Alors, comme chez Butor, le roman d’un lieu devient une quête de sens dans les dédales d’un labyrinthe, celui du temps, une enquête pour retrouver, ressusciter et rédimer ces destins de harkis dont l’histoire est celle « d’une terreur recouverte de honte sur laquelle on a mis de l’oubli », et contre l’oubli, donc, contre la perte et l’effacement délibéré dans les limbes, Nina Leger offre à ces femmes et ces hommes un espace romanesque, d’où, comme d’un sépulcre, ils surgissent, elle leur donne une ville à habiter, celle qu’ils n’ont jamais eue, elle leur offre unlieu qui est un livre.

Et ce n’est pas le moindre des mérites d’un livre soudain surpuissant quand il aborde un sujet interdit, soixante ans après les accords d’Évian, que de réfléchir constamment, comme le ferait un urbaniste ou un architecte, à la façon dont ses personnages s’agencent, s’installent, se meuvent et adviennent dans cet espace miraculeux, celui de la littérature, où, par un jeu subtil d’inventions textuelles, l’auteure parvient à offrir à ces vies niées plus qu’une stèle, un espace, et cela, sans jamais prendre leur place, sans même ne jamais parler à leur place. 

Et ainsi, Sophia-Antipolis, devenue aujourd’hui un endroit indéfini, vaguement démodé, rutilant et hors d’usage, donne lieu, par la même métamorphose inattendue, à ce roman, d’abord lyrique et gracieux, celui d’un couple bâtisseur, puis se transformant en un tombeau dédié à ses habitants effacés, gommés.
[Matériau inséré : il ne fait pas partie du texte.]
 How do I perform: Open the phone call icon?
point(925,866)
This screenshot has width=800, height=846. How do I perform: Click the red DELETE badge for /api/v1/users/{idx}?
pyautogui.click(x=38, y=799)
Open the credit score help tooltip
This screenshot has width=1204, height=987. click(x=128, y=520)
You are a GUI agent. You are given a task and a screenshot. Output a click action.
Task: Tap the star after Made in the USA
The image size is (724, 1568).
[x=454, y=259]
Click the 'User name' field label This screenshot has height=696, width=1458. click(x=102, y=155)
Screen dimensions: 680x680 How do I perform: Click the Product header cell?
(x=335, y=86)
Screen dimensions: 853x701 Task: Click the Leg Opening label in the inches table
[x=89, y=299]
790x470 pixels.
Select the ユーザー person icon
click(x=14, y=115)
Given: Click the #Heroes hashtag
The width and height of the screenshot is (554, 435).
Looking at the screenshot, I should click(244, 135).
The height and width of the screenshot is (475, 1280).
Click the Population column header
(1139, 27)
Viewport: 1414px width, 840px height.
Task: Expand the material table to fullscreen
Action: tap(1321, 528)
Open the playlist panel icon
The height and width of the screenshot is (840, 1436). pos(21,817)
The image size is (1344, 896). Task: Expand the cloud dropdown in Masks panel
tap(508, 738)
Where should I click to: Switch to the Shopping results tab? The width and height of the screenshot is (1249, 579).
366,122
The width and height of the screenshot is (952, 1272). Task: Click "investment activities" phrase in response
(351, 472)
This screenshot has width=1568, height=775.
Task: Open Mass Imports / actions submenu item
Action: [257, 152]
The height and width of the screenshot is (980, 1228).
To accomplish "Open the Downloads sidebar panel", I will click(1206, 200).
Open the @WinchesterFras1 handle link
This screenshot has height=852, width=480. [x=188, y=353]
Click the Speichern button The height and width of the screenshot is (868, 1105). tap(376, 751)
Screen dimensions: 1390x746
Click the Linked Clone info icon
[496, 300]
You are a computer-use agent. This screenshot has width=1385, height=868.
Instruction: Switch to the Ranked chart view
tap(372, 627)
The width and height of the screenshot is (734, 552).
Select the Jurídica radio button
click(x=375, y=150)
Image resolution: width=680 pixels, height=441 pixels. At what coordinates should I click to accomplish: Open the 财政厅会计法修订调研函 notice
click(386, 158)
Comme si, à leur insu, un Romulus polytechnicien et une femme muse, d’architectes, devenaient archéologues. Mais n’est-ce pas le destin de toute ville d’être, aussi, un musée de son propre passé, comme un texte est, forcément, le palimpseste de tous les autres textes raturés, impossibles et souterrains qui secrètement le fondent ?

Qu’ajouter sinon que Sophia-Antipolis, bâtie, donc, sur des ruines englouties, sur une anti-ville, celle de familles planquées dans des les baraques rudimentaires d’un camp, ne vaut, comme toutes les villes, que pour les livres qu’on peut écrire à son sujet ; et qu’à ce compte-là, cette cité étrange, cette nouvelle Amsterdam chantée par « Nice-Matin », est, désormais, pour la littérature française, et grâce à Nina Leger, un point essentiel sur la carte du monde.